You are correct, however If I knew some shells have little or no powder, I would weigh ten that I knew were fine, with all other things as equal as you can expect. Then weigh the flat that is known to have an issue and would take out any that was off by 10 or 12 grains.
It's not a perfect system, but you'd limit the odds of shooting shells with no powder.
That being said, my more likely solution is curse at myself for ten minutes, get all pissed off, put the shells I messed up over in the corner and forget about them.
If the problem is truly no powder (since the original problem was powder clumping this might not be true) then your approach is easily implemented. I used Recoil Sissy's numbers from above to run a quick analysis. With a mean of 684.64 and standard deviation of 3.432 (from the 10 shells listed - it would be nice to have a little larger sample but 10 is OK for playing around) the chances of a shell that actually had the right amount of powder being 14 grains low are 23 in 1 million. Only 2 in a million will be 16 grains low.
At the same time, the false negative rate (keeping a bad shell) can be calculated by looking at the chances a shell with no powder would have so much excess weight in the other components that it would seem to weigh the right amount. Using the same numbers, the chance a no-powder shell would come in at the mean is again practically zero (1 in 10 million). What is more important is choosing a threshold for tossing suspect shells. Using the data we are playing with, I tried to choose a point that made good sense (again assuming there is no powder in some shells and 18 grains is the proper amount of powder). Depending on personal preferences, here are some examples.
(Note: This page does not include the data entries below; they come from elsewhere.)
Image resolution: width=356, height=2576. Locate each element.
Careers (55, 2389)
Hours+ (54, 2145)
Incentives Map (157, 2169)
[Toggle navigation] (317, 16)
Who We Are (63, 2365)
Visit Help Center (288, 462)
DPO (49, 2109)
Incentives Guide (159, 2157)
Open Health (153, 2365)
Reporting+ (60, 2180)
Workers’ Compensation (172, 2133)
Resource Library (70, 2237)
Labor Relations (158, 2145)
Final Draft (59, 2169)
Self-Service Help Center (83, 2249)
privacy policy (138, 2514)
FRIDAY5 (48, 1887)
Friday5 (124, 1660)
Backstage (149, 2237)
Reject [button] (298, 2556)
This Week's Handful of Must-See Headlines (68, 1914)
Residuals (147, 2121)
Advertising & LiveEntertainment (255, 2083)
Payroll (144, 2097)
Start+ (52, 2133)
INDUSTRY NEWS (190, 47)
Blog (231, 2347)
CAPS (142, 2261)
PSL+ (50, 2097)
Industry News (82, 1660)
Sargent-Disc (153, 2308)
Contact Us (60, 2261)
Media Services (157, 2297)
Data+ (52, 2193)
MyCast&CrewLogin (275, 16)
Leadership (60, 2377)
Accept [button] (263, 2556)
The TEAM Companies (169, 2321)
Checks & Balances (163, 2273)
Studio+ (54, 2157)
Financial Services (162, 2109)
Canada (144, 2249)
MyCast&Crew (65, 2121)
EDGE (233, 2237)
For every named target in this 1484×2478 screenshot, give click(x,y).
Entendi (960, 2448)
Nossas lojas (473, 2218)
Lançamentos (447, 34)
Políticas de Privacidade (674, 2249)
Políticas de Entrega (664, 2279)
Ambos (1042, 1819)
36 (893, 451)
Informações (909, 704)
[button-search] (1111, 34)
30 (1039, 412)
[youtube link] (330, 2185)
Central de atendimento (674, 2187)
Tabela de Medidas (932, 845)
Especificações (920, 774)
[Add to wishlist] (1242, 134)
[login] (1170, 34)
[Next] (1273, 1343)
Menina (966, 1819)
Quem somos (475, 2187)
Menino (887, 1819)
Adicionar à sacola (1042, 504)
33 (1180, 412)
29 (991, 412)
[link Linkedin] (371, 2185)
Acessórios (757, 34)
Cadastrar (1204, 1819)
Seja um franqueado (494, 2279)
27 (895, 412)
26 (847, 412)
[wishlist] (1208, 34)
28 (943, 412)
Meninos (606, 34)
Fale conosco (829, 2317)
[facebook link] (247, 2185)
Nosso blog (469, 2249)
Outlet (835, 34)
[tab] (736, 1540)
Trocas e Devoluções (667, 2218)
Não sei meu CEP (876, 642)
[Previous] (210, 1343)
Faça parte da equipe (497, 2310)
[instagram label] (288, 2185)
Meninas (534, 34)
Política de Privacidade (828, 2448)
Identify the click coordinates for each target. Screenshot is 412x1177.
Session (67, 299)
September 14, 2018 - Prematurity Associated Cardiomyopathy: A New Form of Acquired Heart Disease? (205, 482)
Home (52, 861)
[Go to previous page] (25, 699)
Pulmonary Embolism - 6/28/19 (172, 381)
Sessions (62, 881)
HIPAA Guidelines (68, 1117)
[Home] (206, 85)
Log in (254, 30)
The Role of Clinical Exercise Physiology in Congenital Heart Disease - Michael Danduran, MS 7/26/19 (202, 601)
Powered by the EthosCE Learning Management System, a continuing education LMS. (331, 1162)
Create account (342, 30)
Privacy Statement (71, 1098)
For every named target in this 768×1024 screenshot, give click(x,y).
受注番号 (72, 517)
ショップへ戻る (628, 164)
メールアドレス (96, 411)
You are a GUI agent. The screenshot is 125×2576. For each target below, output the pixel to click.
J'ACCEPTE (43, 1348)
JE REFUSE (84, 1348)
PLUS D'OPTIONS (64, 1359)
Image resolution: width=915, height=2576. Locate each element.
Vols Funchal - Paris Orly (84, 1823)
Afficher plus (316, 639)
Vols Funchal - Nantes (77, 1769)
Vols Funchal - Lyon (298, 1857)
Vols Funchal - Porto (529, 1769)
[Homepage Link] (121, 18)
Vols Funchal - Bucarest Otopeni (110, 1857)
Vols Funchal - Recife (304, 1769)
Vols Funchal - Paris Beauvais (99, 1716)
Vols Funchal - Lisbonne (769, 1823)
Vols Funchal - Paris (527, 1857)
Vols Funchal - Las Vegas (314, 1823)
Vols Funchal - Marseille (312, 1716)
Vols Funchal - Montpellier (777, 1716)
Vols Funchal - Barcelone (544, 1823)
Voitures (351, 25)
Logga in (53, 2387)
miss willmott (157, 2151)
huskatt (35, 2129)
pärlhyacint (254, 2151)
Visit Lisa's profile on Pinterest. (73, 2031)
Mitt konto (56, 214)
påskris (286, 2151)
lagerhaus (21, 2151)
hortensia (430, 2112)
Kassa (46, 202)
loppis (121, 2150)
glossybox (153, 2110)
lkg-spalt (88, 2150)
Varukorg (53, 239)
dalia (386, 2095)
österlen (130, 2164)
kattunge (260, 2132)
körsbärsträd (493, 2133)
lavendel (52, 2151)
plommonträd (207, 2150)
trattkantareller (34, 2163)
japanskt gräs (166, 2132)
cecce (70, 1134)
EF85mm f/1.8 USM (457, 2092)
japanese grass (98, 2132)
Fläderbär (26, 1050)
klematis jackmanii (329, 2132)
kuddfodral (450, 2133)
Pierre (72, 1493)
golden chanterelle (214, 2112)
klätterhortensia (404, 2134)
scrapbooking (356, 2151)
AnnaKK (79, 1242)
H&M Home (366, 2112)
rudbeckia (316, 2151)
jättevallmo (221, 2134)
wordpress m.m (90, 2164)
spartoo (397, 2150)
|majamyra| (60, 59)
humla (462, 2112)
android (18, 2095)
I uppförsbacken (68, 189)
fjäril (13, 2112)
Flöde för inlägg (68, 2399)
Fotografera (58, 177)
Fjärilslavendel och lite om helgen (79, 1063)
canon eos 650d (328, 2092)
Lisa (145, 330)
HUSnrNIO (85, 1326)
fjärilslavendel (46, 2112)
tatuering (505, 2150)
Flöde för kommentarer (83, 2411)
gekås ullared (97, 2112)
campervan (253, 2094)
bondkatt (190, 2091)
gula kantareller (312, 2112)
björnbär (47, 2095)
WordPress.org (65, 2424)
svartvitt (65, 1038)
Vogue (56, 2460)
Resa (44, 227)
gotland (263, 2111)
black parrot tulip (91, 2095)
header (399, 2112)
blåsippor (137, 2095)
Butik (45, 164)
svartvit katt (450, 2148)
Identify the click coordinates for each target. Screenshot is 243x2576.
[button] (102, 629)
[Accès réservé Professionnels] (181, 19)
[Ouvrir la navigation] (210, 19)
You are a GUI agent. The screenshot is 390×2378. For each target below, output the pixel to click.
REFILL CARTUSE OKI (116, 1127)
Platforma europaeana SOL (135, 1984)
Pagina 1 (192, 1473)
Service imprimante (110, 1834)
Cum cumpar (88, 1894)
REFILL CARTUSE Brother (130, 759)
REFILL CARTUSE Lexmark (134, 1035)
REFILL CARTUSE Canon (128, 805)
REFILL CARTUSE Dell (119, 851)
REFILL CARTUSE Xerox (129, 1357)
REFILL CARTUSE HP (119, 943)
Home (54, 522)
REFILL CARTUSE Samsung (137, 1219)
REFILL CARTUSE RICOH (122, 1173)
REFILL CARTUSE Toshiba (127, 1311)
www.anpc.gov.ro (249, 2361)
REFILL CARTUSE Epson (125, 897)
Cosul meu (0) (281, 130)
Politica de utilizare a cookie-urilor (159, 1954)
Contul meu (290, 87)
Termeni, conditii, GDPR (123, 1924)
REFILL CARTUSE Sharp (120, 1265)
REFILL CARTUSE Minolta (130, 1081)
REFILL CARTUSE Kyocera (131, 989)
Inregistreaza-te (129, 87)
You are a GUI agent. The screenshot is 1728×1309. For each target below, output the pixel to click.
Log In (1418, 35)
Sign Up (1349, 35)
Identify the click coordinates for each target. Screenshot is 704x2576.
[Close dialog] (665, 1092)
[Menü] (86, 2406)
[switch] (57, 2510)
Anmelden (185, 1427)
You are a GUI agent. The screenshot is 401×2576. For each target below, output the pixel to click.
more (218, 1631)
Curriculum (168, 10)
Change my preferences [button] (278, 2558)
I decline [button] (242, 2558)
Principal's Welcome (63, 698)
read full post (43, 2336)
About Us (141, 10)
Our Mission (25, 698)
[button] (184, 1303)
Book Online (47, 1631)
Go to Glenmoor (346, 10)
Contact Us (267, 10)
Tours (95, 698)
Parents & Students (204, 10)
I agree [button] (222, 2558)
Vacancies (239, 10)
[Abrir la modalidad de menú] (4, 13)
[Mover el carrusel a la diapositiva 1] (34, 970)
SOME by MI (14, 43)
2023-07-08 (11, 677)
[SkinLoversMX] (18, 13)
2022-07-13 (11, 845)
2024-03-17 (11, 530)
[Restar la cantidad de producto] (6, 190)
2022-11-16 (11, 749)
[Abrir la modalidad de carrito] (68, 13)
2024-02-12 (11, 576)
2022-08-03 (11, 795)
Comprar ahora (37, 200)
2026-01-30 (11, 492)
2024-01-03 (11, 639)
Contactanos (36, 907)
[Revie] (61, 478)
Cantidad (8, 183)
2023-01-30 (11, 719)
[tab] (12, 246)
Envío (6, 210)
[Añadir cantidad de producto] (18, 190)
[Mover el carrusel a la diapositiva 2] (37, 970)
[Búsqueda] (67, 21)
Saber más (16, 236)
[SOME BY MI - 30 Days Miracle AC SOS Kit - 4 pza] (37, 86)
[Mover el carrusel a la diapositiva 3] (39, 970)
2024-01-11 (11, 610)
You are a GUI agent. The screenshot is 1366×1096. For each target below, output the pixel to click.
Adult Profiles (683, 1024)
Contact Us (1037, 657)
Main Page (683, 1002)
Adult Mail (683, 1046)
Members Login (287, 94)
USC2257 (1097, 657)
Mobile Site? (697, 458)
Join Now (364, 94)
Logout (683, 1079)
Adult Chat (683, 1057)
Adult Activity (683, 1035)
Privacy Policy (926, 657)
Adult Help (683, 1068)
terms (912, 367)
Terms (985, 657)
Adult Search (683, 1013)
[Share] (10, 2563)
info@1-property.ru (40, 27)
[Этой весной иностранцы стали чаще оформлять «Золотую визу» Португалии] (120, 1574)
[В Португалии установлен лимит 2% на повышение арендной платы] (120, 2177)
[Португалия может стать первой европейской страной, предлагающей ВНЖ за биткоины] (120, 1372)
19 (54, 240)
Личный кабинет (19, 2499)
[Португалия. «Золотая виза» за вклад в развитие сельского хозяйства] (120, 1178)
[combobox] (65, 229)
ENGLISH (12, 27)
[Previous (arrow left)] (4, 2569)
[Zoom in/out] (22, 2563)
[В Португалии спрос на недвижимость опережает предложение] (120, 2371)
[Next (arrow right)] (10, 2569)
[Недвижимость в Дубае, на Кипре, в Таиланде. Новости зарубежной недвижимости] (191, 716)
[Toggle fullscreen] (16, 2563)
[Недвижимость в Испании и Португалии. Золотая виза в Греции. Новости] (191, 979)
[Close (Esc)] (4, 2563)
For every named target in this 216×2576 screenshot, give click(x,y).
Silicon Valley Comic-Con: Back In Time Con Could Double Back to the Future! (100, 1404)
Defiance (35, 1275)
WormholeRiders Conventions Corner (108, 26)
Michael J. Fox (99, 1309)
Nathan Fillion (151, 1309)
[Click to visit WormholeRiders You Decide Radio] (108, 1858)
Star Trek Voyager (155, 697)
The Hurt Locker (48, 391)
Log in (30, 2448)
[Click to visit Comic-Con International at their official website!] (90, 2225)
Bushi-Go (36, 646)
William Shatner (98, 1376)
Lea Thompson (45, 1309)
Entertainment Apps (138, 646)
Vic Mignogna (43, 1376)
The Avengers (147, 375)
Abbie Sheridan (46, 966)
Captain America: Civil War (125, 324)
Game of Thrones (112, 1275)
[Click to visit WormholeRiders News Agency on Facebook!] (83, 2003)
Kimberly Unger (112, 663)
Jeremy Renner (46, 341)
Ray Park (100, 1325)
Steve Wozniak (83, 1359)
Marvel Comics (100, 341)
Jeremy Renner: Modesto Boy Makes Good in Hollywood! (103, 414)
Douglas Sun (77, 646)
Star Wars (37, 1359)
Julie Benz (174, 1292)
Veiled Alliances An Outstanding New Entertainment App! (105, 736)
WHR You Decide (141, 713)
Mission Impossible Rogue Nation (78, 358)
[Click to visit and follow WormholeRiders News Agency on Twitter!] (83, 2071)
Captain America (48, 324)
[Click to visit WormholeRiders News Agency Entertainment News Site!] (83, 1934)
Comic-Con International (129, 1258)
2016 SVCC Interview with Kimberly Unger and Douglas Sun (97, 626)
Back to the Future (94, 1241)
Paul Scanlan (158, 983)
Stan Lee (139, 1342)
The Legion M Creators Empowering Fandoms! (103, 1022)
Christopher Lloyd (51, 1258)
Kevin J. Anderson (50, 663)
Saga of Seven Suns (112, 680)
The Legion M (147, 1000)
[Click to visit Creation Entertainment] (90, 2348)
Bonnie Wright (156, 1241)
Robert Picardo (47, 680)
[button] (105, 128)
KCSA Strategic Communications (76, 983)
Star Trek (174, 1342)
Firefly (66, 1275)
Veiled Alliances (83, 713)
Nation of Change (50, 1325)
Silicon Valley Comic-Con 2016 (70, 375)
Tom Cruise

1. Toss any shell that is 10 grains or more below the mean. This would give a false positive rate of 0.2% (this is the chance of throwing away a good shell). At the same time, the false negative rate is 1% (chance of keeping a bad shell).
2. Toss any shell that is 8 grains or more below the mean. This would give a false positive rate of 1% (this is the chance of throwing away a good shell). At the same time, the false negative rate is 0.2% (chance of keeping a bad shell).
3. Toss any shell that is 6 grains or more below the mean. This would give a false positive rate of 4% (this is the chance of throwing away a good shell). At the same time, the false negative rate is 235 in 1 million (chance of keeping a bad shell).
Since the consequence of a false negative is a "poof" a chance of keeping a bad shell isn't too distasteful. At the same time, tossing a good shell or two won't hurt too badly either. I'd probably rather toss more good ones than sit and wonder when I'll embarrass myself. If the problem was overloads, I'd tend to toss a lot more to avoid any chance of bursting a barrel.
Of course, the numbers would change for the OP because the variation could be different for his reloader/components. The real problem would occur if instead of powder/no powder there is something more complicated going on (which, with powder clumping, is certainly possible). If some shells have no powder, some have short throws, and some are overloaded this is a much more complicated problem and I'd just toss the bunch rather than spend the time and effort trying to set limits. This approach would work well for those of us who forget to fill the powder bottle sometimes...
I would be sure to weigh a bunch of empties and stike an average as the gentleman did above. I would be sure to use all one brand of shell.
I'll bet no conclusive facts will prove anything.